* TEKS SUMBER *
_ _ _

Ranah Rantau Rumah Makan Padang
Rumah makan Padang mudah ditemui di mana saja. Tak bisa lepas dari kultur Minang.
JARUM jam menunjukkan angka 12. Akmal Darwis memasuki Rumah Makan Inyai di simpang Olo Ladang, Kota Padang. Sejurus kemudian, tukang air (pramusaji) menyajikan segelas air putih panas di meja.
“Saya membeli suasana,” ujar Akmal, 62 tahun, wartawan senior di Padang, yang menjadi pelanggan setia Inyai sejak akhir 1970-an.
Bermula dari gerobak dorong tahun 1978, Inyai kini menjadi kedai sederhana tapi digemari lintas generasi. Menu andalannya gulai tunjang, dendeng, dan kerupuk jengkol balado. Ia cukup legendaris dan selalu dirindukan. Musababnya, suasana hangat penuh kekeluargaan. Suasananya menjadi representasi rumah makan Padang sebenarnya. Bukan sekadar tempat untuk mengisi lambung tapi juga pusat informasi dan pergaulan.
Tumbuh kembang rumah makan Padang memang lekat dengan warung kopi, yang tumbuh di titik-titik pemberhentian jalur transportasi sibuk seperti lintas Pekanbaru-Bukittinggi-Padang dan sepanjang lintas Sumatra. Mereka menjadi tempat persinggahan. Lambat laun, karena pengelana kadang kehabisan bekal dan butuh makan, mereka memenuhi permintaan dengan menyediakan nasi beserta lauk-pauknya.
“Biasanya menu dari pekarangan sekitar seperti pucuk ubi, kalau ada ayam ya ayam, telor ayam,” ujar Fachrul Rasyid, seorang wartawan senior.
Menurut Fachrul, hingga 1980-an rumah makan Padang masih seperti itu. Umumnya milik keluarga, termasuk pekerjanya. Ketika transportasi makin lancar, dan permintaan meningkat, warung kopi berkembang menjadi lepau nasi (warung makan). Umumnya berbentuk bangunan semi permanen, dengan halaman luas dan fasilitas seperti tempat rehat atau tidur, musala, dan pancuran. Di luar makan, semuanya gratis. Jejak lepau masih bisa dijumpai hari ini.
Di ranah (kampung), rumah makan Padang bertahan dengan kesederhanaannya. Di rantau, rumah makan Padang menggurita.
Jejaring Rumah Makan Padang
Tak ada catatan pasti mula rumah makan Padang eksis di rantau. Namun, sebuah iklan di harian Pemandangan tanggal 28 Mei 1937 bisa menunjukkan eksistensinya.

_ _ _

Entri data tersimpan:

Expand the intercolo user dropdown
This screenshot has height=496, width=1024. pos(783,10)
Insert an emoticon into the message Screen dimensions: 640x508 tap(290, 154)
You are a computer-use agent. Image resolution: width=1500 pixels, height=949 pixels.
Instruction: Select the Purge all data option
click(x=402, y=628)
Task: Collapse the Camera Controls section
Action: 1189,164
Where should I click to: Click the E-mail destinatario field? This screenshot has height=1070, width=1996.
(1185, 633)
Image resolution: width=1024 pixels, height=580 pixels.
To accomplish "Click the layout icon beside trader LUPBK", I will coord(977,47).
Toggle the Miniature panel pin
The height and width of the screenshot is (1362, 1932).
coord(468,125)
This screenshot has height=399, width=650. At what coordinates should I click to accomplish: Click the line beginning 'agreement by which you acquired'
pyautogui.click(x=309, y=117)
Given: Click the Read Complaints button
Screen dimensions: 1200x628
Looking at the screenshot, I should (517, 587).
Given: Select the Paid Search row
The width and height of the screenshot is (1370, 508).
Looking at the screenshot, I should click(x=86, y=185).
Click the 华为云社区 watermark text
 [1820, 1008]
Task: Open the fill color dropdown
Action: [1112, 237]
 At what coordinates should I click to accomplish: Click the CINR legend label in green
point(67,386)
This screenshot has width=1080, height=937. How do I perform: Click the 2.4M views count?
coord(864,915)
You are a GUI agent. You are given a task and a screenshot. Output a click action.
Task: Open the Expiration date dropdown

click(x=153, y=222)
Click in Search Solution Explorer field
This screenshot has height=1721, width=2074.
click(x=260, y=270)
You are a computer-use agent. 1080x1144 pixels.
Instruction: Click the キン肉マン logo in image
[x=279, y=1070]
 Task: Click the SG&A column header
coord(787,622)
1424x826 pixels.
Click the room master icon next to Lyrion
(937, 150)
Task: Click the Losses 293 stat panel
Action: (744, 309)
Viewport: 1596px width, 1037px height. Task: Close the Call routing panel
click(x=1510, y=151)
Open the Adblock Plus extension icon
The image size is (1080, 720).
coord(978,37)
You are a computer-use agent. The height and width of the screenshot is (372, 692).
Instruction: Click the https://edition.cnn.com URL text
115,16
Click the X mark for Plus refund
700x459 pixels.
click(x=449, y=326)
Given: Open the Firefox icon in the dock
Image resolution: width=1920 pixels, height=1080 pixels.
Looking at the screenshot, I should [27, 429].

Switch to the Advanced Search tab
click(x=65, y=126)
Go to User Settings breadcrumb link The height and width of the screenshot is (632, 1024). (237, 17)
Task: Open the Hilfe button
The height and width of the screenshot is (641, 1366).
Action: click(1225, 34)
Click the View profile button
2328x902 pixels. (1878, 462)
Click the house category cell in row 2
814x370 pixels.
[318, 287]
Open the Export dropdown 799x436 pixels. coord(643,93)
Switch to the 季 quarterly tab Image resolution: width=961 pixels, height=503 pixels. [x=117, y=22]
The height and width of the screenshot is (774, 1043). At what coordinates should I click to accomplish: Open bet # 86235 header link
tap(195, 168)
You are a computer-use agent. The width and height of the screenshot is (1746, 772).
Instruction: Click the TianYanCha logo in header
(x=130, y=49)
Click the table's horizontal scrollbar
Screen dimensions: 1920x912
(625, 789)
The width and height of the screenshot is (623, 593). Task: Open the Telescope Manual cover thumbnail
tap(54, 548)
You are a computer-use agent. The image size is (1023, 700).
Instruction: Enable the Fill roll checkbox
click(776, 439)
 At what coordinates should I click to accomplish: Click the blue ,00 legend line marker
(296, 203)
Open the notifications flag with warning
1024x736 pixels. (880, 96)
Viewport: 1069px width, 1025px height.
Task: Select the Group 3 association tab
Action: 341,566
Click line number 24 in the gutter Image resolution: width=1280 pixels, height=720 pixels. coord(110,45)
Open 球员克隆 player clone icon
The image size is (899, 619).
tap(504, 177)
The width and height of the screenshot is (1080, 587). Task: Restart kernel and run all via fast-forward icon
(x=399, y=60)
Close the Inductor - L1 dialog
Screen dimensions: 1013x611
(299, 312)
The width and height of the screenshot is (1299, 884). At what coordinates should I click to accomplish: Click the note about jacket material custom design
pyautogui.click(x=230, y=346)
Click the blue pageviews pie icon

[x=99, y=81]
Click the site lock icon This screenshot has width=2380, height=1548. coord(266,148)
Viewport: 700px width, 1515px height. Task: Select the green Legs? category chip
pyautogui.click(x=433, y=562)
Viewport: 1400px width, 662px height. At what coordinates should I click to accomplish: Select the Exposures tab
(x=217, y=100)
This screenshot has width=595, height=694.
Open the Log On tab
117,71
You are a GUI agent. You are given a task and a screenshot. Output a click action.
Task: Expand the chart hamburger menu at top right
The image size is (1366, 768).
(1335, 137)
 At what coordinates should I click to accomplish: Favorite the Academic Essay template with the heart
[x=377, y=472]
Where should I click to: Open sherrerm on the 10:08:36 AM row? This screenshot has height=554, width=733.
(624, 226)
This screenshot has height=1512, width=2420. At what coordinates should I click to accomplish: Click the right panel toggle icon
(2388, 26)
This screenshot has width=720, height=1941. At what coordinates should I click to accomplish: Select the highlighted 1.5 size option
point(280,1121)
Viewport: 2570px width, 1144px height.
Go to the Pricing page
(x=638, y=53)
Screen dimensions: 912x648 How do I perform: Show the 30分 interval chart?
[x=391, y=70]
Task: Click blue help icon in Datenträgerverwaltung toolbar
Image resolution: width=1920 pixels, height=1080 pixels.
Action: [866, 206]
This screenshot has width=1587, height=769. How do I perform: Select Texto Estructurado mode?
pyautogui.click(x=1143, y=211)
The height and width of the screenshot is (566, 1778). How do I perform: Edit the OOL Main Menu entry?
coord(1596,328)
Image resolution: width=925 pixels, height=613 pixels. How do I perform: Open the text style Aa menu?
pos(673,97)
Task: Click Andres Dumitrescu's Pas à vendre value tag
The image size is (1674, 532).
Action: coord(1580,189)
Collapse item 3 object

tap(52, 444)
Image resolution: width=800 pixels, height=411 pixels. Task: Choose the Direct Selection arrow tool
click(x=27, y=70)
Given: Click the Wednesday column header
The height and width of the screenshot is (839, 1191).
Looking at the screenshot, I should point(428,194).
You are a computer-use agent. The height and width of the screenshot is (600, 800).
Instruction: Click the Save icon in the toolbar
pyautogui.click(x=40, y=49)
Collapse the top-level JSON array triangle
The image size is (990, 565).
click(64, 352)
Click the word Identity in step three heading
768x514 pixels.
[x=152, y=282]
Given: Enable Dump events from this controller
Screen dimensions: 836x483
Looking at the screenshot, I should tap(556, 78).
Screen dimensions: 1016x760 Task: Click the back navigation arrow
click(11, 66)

_ _ _

* URAIAN TUGAS *
Tuliskan kembali bagian teks tentang rumah makan Padang dari "Ranah Rantau Rumah" sampai "sejak akhir 1970-an.", dengan mengganti kata "segelas" menjadi "secangkir".

* HASIL YANG DIHARAPKAN *
Ranah Rantau Rumah Makan Padang
Rumah makan Padang mudah ditemui di mana saja. Tak bisa lepas dari kultur Minang.
JARUM jam menunjukkan angka 12. Akmal Darwis memasuki Rumah Makan Inyai di simpang Olo Ladang, Kota Padang. Sejurus kemudian, tukang air (pramusaji) menyajikan secangkir air putih panas di meja.
“Saya membeli suasana,” ujar Akmal, 62 tahun, wartawan senior di Padang, yang menjadi pelanggan setia Inyai sejak akhir 1970-an.